Stored records:
-------

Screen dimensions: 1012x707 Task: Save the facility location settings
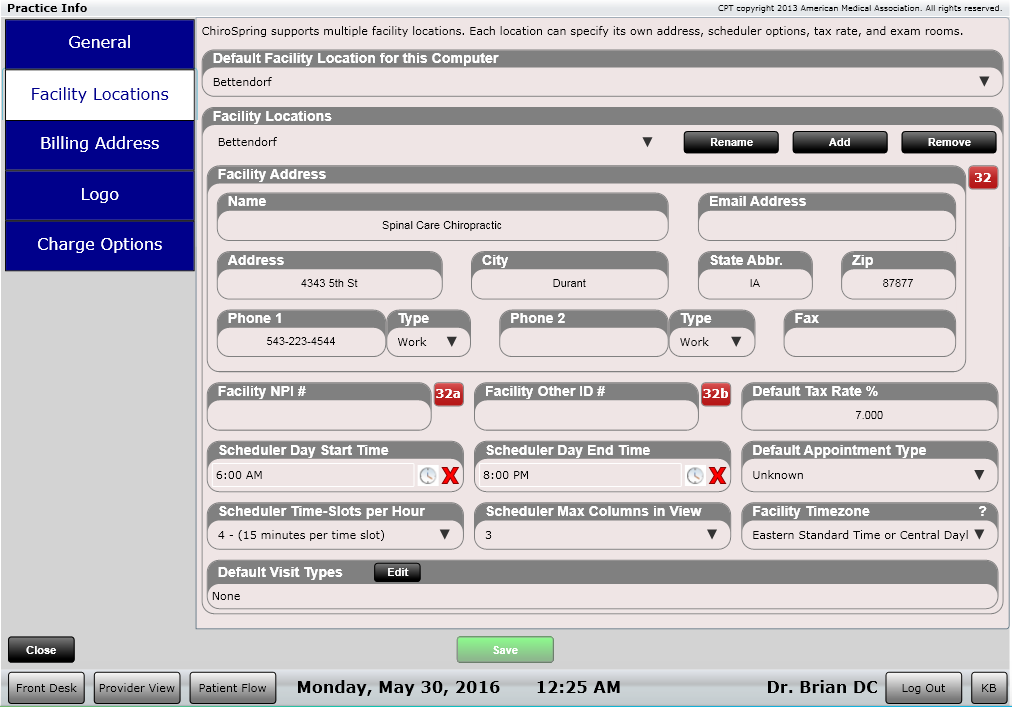coord(505,649)
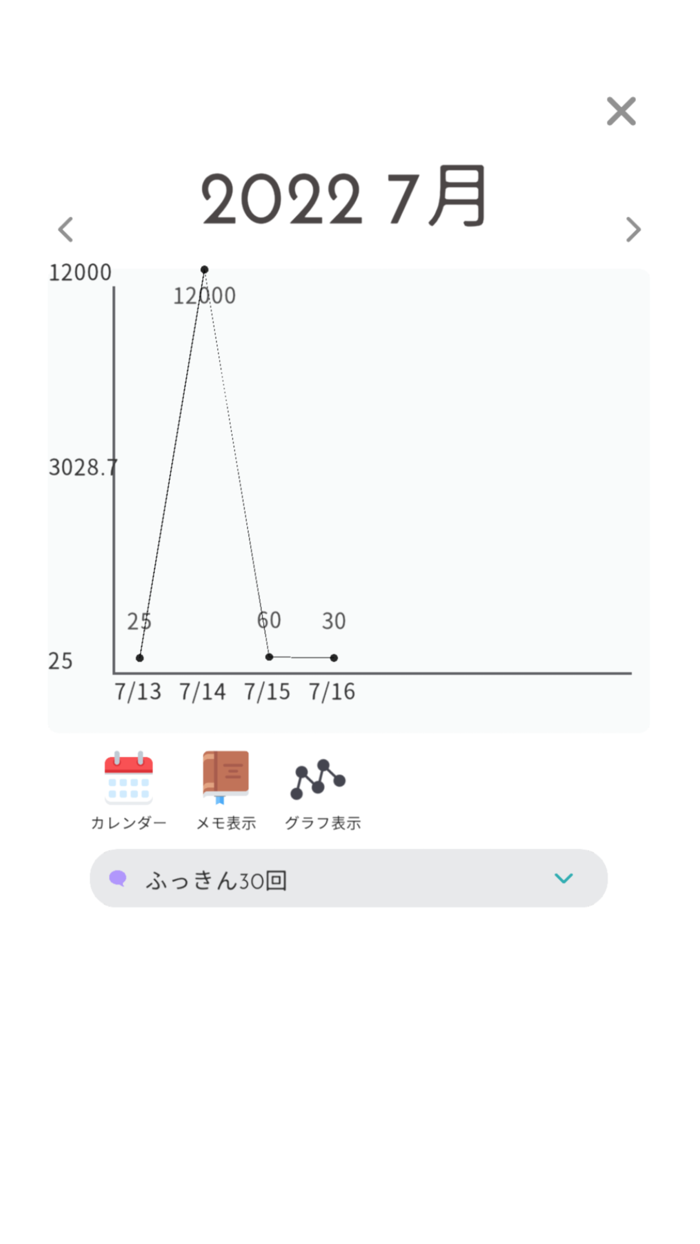The image size is (700, 1244).
Task: Click the メモ表示 label
Action: pyautogui.click(x=225, y=824)
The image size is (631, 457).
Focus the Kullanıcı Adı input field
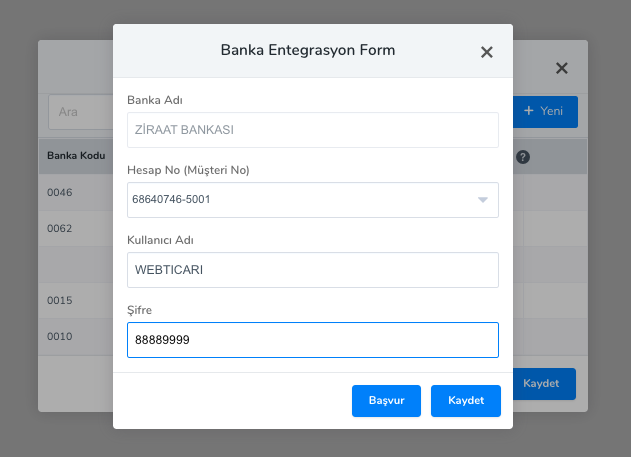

-------

• _Activity_
Each record must be quoted in full and exactly. Do not include the pictures.

• _Written response_
Screen dimensions: 1012x707 Task: Save the facility location settings
coord(505,649)
The image size is (700, 1244).
Task: Click the メモ表示 label
Action: pyautogui.click(x=225, y=824)
The image size is (631, 457).
Focus the Kullanıcı Adı input field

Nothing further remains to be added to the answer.